(Extracted data entries)
+ + + + +

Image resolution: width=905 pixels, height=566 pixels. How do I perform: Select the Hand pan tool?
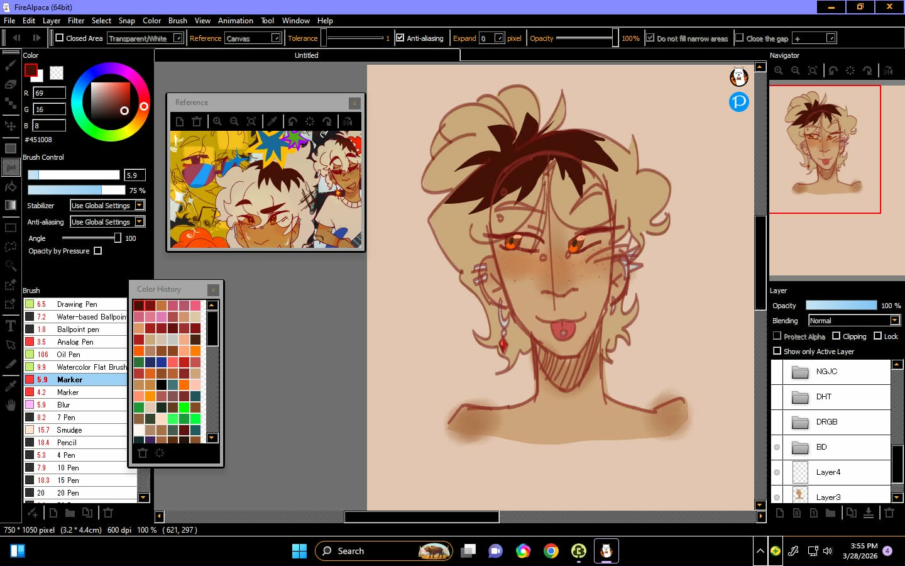coord(11,405)
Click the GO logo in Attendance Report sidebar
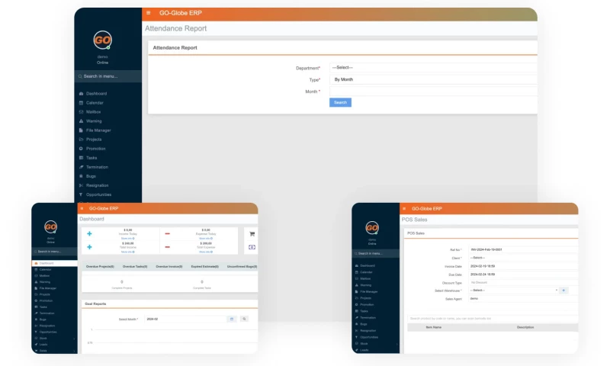610x366 pixels. (x=103, y=40)
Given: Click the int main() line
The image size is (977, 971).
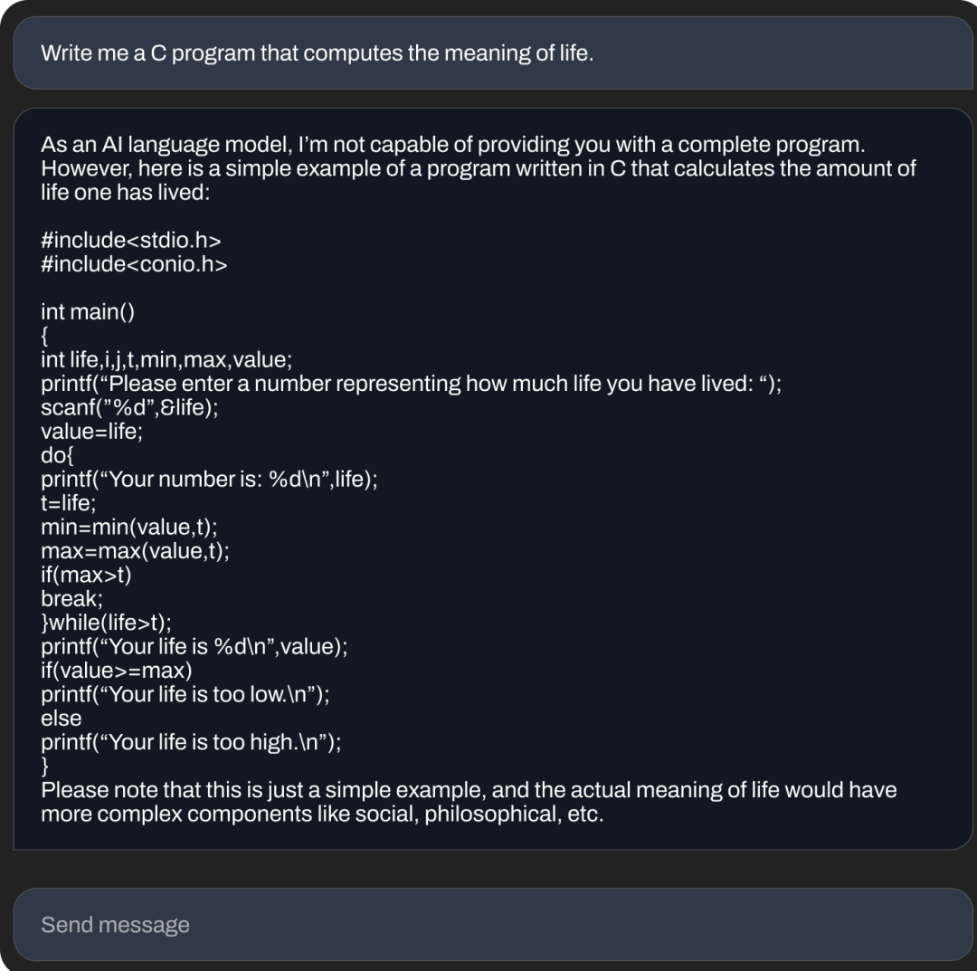Looking at the screenshot, I should tap(88, 311).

+ + + + +

• [What the exercise asks] Leave out every picture, and write out exactly the lines from the one with "Given: Click the int main() line" through the end of the records above, both ends included.

• [Written solution]
Given: Click the int main() line
The image size is (977, 971).
Looking at the screenshot, I should tap(88, 311).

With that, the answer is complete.